-- Direction --
Rewrite the listing below, changing each "Instruction" to "Command" and leaving every other line as it is.

-- Dataset excerpts --

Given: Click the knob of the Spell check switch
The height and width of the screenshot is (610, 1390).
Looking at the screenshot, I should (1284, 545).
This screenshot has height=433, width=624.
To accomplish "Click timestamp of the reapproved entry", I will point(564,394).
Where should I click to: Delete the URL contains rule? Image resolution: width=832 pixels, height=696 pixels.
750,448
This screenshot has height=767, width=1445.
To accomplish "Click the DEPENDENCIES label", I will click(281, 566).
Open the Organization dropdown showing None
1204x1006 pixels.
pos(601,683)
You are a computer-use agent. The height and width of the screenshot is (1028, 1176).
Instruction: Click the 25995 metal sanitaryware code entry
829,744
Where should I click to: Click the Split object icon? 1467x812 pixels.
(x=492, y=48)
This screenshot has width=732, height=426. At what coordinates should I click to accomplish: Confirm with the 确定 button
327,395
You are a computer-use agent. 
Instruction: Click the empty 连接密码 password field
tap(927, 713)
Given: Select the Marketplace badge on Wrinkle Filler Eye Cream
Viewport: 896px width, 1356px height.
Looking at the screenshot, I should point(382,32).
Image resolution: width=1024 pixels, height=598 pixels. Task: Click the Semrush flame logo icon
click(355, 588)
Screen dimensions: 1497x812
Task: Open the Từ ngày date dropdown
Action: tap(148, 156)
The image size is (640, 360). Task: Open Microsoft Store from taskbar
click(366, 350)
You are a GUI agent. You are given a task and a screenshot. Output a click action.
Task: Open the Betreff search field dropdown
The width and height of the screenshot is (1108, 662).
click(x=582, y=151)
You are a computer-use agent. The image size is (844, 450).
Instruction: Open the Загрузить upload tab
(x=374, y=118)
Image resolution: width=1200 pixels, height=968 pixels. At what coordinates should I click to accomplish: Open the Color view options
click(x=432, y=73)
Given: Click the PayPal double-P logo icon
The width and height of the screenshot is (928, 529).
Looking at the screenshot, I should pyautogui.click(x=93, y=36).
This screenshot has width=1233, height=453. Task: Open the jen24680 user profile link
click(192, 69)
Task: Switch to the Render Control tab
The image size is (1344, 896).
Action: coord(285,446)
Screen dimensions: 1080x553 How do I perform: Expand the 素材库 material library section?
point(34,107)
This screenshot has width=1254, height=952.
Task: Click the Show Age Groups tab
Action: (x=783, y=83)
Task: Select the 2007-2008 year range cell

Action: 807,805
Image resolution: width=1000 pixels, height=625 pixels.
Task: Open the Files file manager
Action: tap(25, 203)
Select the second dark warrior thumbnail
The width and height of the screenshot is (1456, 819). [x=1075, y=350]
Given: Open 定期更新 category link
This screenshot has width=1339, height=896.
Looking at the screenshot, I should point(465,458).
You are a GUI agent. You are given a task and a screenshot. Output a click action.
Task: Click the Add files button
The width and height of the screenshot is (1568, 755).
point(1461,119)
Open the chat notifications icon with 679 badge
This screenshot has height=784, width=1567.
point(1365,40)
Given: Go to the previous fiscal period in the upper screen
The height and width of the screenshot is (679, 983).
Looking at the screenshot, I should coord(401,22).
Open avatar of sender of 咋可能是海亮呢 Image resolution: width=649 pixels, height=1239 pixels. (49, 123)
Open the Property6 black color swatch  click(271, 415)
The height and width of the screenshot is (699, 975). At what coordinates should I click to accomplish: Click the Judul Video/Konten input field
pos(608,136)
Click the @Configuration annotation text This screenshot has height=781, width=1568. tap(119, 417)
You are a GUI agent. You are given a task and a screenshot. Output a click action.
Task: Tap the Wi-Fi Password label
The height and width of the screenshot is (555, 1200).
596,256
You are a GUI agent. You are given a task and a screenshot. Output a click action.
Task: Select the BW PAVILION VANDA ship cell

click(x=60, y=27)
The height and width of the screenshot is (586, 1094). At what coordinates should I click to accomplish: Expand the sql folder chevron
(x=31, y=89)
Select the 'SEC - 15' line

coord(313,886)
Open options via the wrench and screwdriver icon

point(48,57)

-- Task response --
Given: Click the knob of the Spell check switch
The height and width of the screenshot is (610, 1390).
Looking at the screenshot, I should (1284, 545).
This screenshot has height=433, width=624.
To accomplish "Click timestamp of the reapproved entry", I will point(564,394).
Where should I click to: Delete the URL contains rule? Image resolution: width=832 pixels, height=696 pixels.
750,448
This screenshot has height=767, width=1445.
To accomplish "Click the DEPENDENCIES label", I will click(281, 566).
Open the Organization dropdown showing None
1204x1006 pixels.
pos(601,683)
You are a computer-use agent. The height and width of the screenshot is (1028, 1176).
Command: Click the 25995 metal sanitaryware code entry
829,744
Where should I click to: Click the Split object icon? 1467x812 pixels.
(x=492, y=48)
This screenshot has width=732, height=426. At what coordinates should I click to accomplish: Confirm with the 确定 button
327,395
You are a computer-use agent. 
Command: Click the empty 连接密码 password field
tap(927, 713)
Given: Select the Marketplace badge on Wrinkle Filler Eye Cream
Viewport: 896px width, 1356px height.
Looking at the screenshot, I should point(382,32).
Image resolution: width=1024 pixels, height=598 pixels. Task: Click the Semrush flame logo icon
click(355, 588)
Screen dimensions: 1497x812
Task: Open the Từ ngày date dropdown
Action: tap(148, 156)
The image size is (640, 360). Task: Open Microsoft Store from taskbar
click(366, 350)
You are a GUI agent. You are given a task and a screenshot. Output a click action.
Task: Open the Betreff search field dropdown
The width and height of the screenshot is (1108, 662).
click(x=582, y=151)
You are a computer-use agent. The image size is (844, 450).
Command: Open the Загрузить upload tab
(x=374, y=118)
Image resolution: width=1200 pixels, height=968 pixels. At what coordinates should I click to accomplish: Open the Color view options
click(x=432, y=73)
Given: Click the PayPal double-P logo icon
The width and height of the screenshot is (928, 529).
Looking at the screenshot, I should pyautogui.click(x=93, y=36).
This screenshot has width=1233, height=453. Task: Open the jen24680 user profile link
click(192, 69)
Task: Switch to the Render Control tab
The image size is (1344, 896).
Action: coord(285,446)
Screen dimensions: 1080x553 How do I perform: Expand the 素材库 material library section?
point(34,107)
This screenshot has width=1254, height=952.
Task: Click the Show Age Groups tab
Action: (x=783, y=83)
Task: Select the 2007-2008 year range cell

Action: 807,805
Image resolution: width=1000 pixels, height=625 pixels.
Task: Open the Files file manager
Action: tap(25, 203)
Select the second dark warrior thumbnail
The width and height of the screenshot is (1456, 819). [x=1075, y=350]
Given: Open 定期更新 category link
This screenshot has width=1339, height=896.
Looking at the screenshot, I should point(465,458).
You are a GUI agent. You are given a task and a screenshot. Output a click action.
Task: Click the Add files button
The width and height of the screenshot is (1568, 755).
point(1461,119)
Open the chat notifications icon with 679 badge
This screenshot has height=784, width=1567.
point(1365,40)
Given: Go to the previous fiscal period in the upper screen
The height and width of the screenshot is (679, 983).
Looking at the screenshot, I should coord(401,22).
Open avatar of sender of 咋可能是海亮呢 Image resolution: width=649 pixels, height=1239 pixels. (49, 123)
Open the Property6 black color swatch  click(271, 415)
The height and width of the screenshot is (699, 975). At what coordinates should I click to accomplish: Click the Judul Video/Konten input field
pos(608,136)
Click the @Configuration annotation text This screenshot has height=781, width=1568. tap(119, 417)
You are a GUI agent. You are given a task and a screenshot. Output a click action.
Task: Tap the Wi-Fi Password label
The height and width of the screenshot is (555, 1200).
596,256
You are a GUI agent. You are given a task and a screenshot. Output a click action.
Task: Select the BW PAVILION VANDA ship cell

click(x=60, y=27)
The height and width of the screenshot is (586, 1094). At what coordinates should I click to accomplish: Expand the sql folder chevron
(x=31, y=89)
Select the 'SEC - 15' line

coord(313,886)
Open options via the wrench and screwdriver icon

point(48,57)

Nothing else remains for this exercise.